MSE Colloquium @ NTU: Colloidal Nanocrystal Materials and Devices with Extraordinary Structures and Functions by Professor Cherie R Kagan

MSE Colloquium Hosted by Nanyang Assistant Professor Prashant Kumar
Abstract
There is still “plenty of room” in the middle between 1 nm and 100 nm, an interesting length scale commensurate with natural physical phenomena (e.g., exciton Bohr radii, superparamagnetic limit, visible to IR localized surface plasmon resonances) and the typical size range of colloidal nanocrystals (NCs). Colloidal nanocrystals (NCs) can be exquisitely tailored in size, shape, and composition and thus, in their optical, electronic, magnetic, thermal, chemical, and mechanical properties. As colloids, they can be self- or directed to self-assemble using solution-based coating, printing, and imprinting techniques into 2D and 3D materials hierarchically structured from the nano to micro scales. In this talk, I will describe our work using NCs as “artificial atoms” to build materials and devices with extraordinary structures and functions.

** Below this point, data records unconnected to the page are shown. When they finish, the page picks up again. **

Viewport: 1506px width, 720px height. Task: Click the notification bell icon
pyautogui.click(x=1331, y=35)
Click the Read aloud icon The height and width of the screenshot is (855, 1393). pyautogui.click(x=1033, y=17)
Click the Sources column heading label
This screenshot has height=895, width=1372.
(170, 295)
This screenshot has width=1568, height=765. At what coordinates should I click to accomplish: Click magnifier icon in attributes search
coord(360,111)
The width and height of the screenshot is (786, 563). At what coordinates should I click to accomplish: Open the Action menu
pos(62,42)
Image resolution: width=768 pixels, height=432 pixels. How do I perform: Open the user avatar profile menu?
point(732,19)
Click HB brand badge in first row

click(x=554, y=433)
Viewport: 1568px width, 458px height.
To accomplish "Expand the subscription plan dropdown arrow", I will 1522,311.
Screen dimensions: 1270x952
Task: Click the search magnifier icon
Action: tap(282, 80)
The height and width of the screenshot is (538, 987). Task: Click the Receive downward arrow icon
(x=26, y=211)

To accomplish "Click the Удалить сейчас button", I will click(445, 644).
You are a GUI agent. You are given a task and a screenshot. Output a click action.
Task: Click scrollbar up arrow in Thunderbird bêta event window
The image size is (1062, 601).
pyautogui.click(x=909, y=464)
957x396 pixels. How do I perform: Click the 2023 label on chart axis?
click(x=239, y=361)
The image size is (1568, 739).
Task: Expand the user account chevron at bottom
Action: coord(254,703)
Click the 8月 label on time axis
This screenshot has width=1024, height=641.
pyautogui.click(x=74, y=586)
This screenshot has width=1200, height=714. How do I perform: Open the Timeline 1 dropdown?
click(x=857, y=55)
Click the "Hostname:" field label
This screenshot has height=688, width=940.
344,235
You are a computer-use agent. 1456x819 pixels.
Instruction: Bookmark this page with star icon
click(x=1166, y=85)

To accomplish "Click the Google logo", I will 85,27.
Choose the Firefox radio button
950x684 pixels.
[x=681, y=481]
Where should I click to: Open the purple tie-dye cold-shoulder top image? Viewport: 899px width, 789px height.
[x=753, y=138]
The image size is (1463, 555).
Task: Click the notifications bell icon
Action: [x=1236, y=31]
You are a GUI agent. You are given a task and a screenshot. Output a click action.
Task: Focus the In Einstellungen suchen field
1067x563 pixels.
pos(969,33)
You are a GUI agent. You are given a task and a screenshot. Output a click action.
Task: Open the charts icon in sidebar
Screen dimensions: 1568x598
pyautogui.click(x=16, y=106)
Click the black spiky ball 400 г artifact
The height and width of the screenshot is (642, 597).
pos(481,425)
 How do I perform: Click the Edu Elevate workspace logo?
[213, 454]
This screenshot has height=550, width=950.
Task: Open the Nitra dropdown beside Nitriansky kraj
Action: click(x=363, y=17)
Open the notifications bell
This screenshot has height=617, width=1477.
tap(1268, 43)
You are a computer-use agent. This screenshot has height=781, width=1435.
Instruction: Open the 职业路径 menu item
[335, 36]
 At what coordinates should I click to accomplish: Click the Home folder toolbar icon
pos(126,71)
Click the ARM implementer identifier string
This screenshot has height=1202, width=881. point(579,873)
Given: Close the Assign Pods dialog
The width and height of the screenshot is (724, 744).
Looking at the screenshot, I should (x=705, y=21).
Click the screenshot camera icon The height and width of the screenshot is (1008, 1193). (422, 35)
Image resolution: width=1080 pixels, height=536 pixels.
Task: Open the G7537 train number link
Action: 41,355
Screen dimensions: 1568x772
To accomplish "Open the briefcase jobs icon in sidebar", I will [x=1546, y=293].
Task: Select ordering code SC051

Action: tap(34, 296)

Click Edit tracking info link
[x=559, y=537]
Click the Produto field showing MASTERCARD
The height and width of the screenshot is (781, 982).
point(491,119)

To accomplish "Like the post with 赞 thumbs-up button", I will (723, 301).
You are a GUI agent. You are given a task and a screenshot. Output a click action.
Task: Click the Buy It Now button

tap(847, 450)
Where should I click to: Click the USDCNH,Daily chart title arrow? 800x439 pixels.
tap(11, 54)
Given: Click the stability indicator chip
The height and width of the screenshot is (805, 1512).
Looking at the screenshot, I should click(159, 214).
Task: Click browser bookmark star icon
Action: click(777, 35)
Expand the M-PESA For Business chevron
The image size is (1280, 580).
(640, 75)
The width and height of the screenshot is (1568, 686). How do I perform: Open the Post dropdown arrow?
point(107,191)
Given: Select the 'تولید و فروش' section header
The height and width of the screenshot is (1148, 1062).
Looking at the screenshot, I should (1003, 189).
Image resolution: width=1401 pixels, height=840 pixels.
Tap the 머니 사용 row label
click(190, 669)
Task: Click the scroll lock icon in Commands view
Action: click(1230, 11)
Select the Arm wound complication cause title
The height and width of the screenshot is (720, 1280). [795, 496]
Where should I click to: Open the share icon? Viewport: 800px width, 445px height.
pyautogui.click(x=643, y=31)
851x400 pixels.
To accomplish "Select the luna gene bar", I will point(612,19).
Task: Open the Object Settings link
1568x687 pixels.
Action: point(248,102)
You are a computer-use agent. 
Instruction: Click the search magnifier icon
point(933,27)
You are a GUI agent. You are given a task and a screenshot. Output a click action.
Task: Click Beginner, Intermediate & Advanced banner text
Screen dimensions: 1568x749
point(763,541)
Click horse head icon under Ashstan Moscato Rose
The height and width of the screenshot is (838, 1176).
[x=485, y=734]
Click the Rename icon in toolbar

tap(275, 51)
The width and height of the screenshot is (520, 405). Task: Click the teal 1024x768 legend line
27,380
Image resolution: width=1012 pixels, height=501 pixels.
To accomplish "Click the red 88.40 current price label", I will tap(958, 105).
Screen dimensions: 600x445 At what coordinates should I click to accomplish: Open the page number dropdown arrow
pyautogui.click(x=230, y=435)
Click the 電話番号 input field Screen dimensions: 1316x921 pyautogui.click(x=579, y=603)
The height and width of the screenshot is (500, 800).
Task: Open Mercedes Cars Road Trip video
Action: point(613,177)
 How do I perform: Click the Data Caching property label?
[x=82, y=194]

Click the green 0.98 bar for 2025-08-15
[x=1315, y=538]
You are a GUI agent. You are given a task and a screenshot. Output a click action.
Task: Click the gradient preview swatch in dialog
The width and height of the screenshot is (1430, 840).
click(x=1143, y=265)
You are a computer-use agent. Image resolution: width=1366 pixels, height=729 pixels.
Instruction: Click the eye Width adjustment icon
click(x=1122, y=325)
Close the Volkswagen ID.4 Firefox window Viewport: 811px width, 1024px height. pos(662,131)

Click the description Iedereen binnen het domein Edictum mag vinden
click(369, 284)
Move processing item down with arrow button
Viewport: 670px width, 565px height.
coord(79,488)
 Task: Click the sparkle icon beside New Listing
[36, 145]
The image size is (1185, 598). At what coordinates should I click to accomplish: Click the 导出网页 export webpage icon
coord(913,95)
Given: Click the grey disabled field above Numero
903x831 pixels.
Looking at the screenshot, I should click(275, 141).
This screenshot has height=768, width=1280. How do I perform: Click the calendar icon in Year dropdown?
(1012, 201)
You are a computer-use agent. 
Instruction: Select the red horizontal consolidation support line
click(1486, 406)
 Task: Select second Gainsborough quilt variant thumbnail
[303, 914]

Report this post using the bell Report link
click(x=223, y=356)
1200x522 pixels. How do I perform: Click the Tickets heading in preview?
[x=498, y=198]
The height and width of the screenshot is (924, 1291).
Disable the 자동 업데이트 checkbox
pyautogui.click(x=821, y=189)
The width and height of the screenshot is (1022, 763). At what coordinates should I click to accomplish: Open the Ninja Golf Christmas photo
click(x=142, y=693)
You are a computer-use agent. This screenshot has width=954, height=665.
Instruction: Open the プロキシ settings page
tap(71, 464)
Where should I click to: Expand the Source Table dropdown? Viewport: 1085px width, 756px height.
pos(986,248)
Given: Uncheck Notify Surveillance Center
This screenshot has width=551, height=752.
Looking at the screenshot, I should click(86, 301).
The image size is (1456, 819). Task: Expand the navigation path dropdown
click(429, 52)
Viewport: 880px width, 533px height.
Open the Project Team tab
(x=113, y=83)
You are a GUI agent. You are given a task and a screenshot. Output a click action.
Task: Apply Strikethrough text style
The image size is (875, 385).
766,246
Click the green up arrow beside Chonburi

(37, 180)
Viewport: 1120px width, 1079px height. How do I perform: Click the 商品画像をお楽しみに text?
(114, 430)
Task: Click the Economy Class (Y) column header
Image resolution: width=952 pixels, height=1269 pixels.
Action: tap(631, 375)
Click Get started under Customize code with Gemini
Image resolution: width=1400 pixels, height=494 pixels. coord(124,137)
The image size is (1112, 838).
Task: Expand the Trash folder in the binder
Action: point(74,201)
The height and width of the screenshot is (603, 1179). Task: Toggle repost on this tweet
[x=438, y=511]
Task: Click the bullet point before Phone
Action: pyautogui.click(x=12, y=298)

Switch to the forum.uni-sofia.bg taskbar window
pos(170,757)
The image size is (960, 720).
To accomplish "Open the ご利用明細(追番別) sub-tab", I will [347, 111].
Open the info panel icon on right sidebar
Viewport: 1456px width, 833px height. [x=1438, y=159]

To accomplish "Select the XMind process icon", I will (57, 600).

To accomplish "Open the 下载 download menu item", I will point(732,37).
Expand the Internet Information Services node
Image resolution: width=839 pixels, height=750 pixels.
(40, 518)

We design materials and devices from single- and multiple-types of NCs and exploit what makes NCs different from bulk materials, notably their size and composition dependent physical properties and the ability to chemically and thermally address NCs to exchange, strip, or add surface atoms, ions, and molecules during or post-deposition. By designing NC materials with multiple functions, we demonstrate flexible NC electronics and the first NC integrated circuits, large-area 2D and 3D optical metamaterials that operate as reconfigurable chiral photonic and chiral luminescent devices and optical sensors, and magnetically- and acoustically-driven active matter.
Biography
Cherie R. Kagan is the Stephen J. Angello Professor of Electrical and Systems Engineering, Professor of Materials Science and Engineering, and Professor of Chemistry at the University of Pennsylvania. She is the Director of the U.S. National Science Foundation Engineering Research Center for the Internet of Things for Precision Agriculture (IoT4Ag) and served as Penn Engineering’s Associate Dean for Research (2019-2024). She graduated from the University of Pennsylvania in 1991 with a BSE in Materials Science and Engineering and a BA Mathematics and earned her PhD in Materials Science and Engineering from the Massachusetts Institute of Technology in 1996. In 1996, she went to Bell Labs as a postdoctoral fellow and in 1998, she joined IBM’s T. J. Watson Research Center, where she most recently managed the “Molecular Assemblies and Devices Group.” In 2007, she joined the faculty of the University of Pennsylvania. The Kagan group’s research is focused on studying the chemical and physical properties of nanostructured materials and in integrating materials with optical, electrical, magnetic, mechanical, and thermal properties in (multi-)functional devices. The group combines the flexibility of chemistry and bottom-up assembly with top-down fabrication techniques to create materials and devices with applications in electronics, photonics, and sensing. Kagan is a Fellow of the National Academy of Inventors, the American Academy of Arts and Sciences, and of the IEEE, MRS, Optica, and APS societies; she is a recipient of the Alexander von Humboldt Foundation Research Award; Penn Engineering’s Heilmeier and S. Reid Warren, Jr Awards, and was the 2021 President of the Materials Research Society and an Associate Editor of ACS Nano for 8 years.